Description
This assignment relates to the ‘Real-estate’ data set. People buying or selling houses would like to know how much they can expect to get, or pay, for a property. This is also a concern for those who are making mortgage loans, or for those taxing real estate (and who are more likely to commission statistical studies than individual home-owners). The price of a house depends on its physical characteristics, including size, features, quality of construction, age, etc. It also depends on location, and current market characteristics. You are approached by a research group which has a data on a sample of residential sales in a midwestern city; the variables are described in Table below.
-
Read the data into R. Call the loaded data “real.estate”.
- Answer the following sub-questions
- Use the “summary()” function to identify the types of variables.

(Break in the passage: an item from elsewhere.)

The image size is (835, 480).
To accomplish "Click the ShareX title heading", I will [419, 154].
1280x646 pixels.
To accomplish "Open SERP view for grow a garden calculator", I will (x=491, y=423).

Which variables are categorical? Which variables are quantitative? Are there any concerns in the summary table? Explain.
- Use the “pairs()” or “gpairs()” function to produce a scatterplot matrix of the first ten columns or variables of the data. Recall that you can reference the first then columns of a matrix A using A [,1:10]. Is there any interesting patterns? Which variables seem associated with the sales price? Explain.

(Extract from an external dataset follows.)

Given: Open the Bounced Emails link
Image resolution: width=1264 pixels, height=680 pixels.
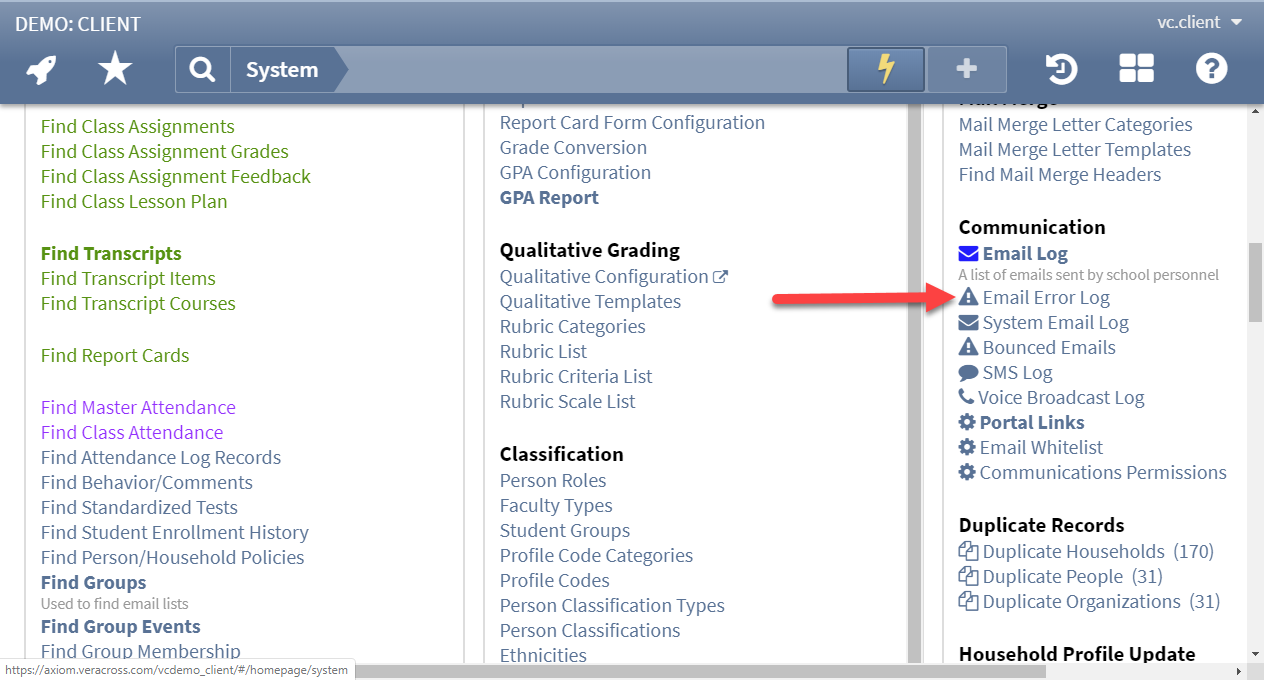Looking at the screenshot, I should coord(1048,348).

- Use the “as.factor” function to regenerate categorical variables.
- Fit the models and address the following when building that model:
- Fit the null model and the full model
- Find the best sets of predictors using the stepwise procedures.
- Find the best sets of predictors using the best subset approach.
- Considering the models in part (ii) and part(iii), choose the best model.
- Interpret the coefficients of the best model in this context.
- Evaluate the best model.
- Check the assumptions using “plot()” function.
- Continue exploring the data, and provide a brief summary of what you discover.